From New York he proceeded to Philadelphia. No such acting had been seen in America. The excitement among play-going people was extraordinary. "He was to play _Richard_ on a Monday night, and on Sunday evening the steps of the theatre were covered with groups of porters, and other men of the lower orders, prepared to spend the night there, that they might have the first chance of taking places in the boxes. I saw some take their hats off and put on night-caps. At ten o'clock the next morning the door was opened to them, and at that time the street in front of the theatre was impassable. When the rush took place, I saw a man spring up and catch hold of the iron which supported a lamp on one side of the door, by which he raised himself so as to run over the heads of the crowd into the theatre. Some of these fellows were hired by gentlemen to secure places, and others took boxes on speculation, sure of selling them at double or treble the regular prices. When the time came for opening the doors in the evening, the crowd was so tumultuous that it was evident there was little certainty that the holders of box tickets would obtain their places, and for ladies the attempt would be dangerous. A placard was therefore displayed, stating that all persons who had tickets would be admitted at the stage door before the front doors were opened. This notice soon drew such a crowd to the back of the theatre that when Cooke arrived he could not get in. He was on foot with Dunlap, one of the New York managers, and he was obliged to make himself known before he could be got through the press. 'I am like the man going to be hanged,' he said, 'who told the crowd they would have no fun unless they made way for him.'"

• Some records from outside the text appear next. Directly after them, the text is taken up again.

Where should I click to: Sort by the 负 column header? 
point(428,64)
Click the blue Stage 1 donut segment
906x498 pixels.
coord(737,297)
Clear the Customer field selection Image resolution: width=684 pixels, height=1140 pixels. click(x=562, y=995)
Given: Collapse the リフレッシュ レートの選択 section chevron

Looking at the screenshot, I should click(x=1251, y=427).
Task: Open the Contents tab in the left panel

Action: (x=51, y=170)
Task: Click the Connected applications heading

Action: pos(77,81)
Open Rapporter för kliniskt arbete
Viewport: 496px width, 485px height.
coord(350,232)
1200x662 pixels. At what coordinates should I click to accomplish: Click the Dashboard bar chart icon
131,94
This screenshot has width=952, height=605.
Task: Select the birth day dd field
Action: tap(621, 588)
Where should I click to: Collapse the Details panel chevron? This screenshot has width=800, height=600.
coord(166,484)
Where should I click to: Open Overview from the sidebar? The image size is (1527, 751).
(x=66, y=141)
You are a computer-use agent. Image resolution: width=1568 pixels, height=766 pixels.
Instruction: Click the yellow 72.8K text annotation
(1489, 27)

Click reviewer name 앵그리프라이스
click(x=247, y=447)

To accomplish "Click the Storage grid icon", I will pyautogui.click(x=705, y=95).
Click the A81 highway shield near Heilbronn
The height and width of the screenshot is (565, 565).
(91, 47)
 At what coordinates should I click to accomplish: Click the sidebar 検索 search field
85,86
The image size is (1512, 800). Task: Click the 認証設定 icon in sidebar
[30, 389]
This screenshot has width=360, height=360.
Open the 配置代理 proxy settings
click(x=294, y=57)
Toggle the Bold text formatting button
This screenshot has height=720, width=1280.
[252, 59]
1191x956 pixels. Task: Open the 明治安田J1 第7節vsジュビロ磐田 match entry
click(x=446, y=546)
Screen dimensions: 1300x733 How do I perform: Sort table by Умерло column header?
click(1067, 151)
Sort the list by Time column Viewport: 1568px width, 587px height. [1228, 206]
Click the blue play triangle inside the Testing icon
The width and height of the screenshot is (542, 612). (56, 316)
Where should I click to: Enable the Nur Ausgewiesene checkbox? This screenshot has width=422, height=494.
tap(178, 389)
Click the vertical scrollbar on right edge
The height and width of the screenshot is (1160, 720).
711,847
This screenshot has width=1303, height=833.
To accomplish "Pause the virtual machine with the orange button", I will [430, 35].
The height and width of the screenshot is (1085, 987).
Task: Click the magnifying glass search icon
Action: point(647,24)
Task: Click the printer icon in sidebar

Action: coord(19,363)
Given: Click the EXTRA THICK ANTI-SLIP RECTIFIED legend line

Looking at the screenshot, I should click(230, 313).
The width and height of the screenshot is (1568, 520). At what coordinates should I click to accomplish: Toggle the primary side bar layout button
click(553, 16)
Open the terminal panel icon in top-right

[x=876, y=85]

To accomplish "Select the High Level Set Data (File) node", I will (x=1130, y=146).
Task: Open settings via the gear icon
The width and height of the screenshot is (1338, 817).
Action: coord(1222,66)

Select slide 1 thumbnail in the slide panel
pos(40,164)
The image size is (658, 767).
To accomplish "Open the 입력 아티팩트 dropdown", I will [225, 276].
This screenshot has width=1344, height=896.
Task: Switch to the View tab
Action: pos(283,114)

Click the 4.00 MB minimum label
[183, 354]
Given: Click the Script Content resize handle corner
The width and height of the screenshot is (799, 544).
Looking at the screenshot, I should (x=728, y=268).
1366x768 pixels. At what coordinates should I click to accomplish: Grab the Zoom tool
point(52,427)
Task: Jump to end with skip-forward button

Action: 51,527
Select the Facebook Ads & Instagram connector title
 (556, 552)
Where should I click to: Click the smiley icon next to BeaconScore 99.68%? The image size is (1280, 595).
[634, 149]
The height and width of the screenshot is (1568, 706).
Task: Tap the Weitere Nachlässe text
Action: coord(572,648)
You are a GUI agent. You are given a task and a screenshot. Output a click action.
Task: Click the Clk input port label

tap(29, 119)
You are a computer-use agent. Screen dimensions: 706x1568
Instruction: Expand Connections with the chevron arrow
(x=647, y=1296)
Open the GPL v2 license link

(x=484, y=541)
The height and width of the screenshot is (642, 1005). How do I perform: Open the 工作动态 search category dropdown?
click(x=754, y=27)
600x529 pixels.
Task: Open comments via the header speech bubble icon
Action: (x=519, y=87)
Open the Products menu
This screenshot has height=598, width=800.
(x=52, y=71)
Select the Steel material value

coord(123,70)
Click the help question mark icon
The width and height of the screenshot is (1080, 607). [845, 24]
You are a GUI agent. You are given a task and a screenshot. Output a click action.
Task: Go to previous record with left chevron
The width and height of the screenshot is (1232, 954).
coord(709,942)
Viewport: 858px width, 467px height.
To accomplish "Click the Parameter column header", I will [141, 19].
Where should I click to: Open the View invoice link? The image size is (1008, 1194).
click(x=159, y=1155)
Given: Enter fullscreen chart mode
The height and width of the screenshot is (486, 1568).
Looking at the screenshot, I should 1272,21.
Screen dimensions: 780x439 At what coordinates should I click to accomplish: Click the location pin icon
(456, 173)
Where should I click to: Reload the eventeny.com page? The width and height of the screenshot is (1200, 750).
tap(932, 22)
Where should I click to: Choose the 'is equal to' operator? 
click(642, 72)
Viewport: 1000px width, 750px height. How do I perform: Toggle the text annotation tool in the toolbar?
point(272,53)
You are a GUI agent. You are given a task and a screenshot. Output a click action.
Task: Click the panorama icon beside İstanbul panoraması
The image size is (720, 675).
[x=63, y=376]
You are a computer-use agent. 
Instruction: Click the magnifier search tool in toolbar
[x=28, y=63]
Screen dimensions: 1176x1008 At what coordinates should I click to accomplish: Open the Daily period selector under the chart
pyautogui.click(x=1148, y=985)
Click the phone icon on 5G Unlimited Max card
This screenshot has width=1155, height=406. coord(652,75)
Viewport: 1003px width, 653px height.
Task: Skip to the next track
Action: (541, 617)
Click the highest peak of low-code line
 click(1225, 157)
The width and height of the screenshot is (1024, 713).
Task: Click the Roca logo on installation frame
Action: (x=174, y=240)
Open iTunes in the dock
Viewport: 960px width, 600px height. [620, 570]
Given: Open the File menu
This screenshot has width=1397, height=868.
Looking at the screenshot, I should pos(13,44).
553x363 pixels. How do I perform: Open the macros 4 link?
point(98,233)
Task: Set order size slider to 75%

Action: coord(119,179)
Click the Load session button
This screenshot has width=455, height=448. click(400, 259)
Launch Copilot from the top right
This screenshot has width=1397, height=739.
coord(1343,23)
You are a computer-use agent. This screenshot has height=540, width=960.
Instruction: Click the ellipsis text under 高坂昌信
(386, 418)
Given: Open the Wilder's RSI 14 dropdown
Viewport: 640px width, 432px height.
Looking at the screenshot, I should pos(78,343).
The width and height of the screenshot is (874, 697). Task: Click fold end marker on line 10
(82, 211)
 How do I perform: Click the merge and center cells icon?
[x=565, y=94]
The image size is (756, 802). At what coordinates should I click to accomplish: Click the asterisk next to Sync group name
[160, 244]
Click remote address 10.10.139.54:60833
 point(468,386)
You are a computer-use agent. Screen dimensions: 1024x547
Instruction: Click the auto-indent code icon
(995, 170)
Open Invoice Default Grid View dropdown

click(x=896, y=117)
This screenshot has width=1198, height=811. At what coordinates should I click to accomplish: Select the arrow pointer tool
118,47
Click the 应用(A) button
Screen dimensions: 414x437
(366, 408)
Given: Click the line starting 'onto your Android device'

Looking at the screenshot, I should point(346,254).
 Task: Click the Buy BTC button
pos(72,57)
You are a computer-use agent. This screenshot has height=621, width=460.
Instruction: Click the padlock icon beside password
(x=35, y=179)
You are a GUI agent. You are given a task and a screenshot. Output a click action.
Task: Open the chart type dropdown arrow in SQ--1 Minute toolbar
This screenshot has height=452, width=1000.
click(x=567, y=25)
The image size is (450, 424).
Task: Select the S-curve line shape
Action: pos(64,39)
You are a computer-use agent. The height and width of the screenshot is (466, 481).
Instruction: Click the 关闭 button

The writer of these lines was Charles Robert Leslie, who, on the night in question, occupied a place in the flies, and from that aerial station "first saw George Frederick Cooke, the best _Richard_ since Garrick, and who has not been surpassed even by Edmund Kean" (Autobiography of C. R. Leslie, p. 18). Soon after this memorable night Leslie made a likeness of Cooke which attracted Bradford's attention, and a fund was speedily raised by subscription to enable the young artist to study painting two years in Europe. Armed with letters to English artists, Leslie sailed from New York on the 11th of November, 1811, in company with Mr. Inskeep. So slight a circumstance gained for him an introduction into the great world of West and Allston, and Landseer and Fuseli, and Samuel Taylor Coleridge, and gave to England and the world the treasures of the Vernon and the Sheepshank's collections.

In the preface to the _Mirror of Taste_ (Vol. IV) the editors recognize the importance to them of the visit of Cooke. The magazine "rose into estimation just at that singular crisis when a great theatrical character unexpectedly visiting this country held a new light to the stage, and, pointing out the true dramatic representation, opened to our people a new train of thought, gave to the public mind a new spring, and imparted an impulse before unfelt, with a just and elegant direction to the general taste, roused the feelings and perceptions from listlessness and sloth, and infused into the best bosoms of the nation a generous spirit, which gave new life to the arts, quickened them into action and effect, called forth the infant genius of a LESLIE to the public view, and bade breathing portraits start from the canvas of a Sully."[19]

[19] Sully's painting of Cooke as _Richard III_ in the Philadelphia Academy of the Fine Arts.

The father of Charles Robert Leslie was Robert Leslie, who had been a watchmaker at Elktown, Md., and had removed to Philadelphia in 1786. He was a member of the American Philosophical Society and a friend of Rush and Barton and Wistar and Physick. It was while residing in London that Charles Robert was born, October 19, 1794. An elder sister, Eliza, was born in 1787 in Philadelphia. She won a prize for a story, "Mrs. Washington Potts," in _Godey's Lady's Book_, and afterwards edited the _Gift_, an annual, and _Miss Leslie's Magazine_, a monthly publication (1843).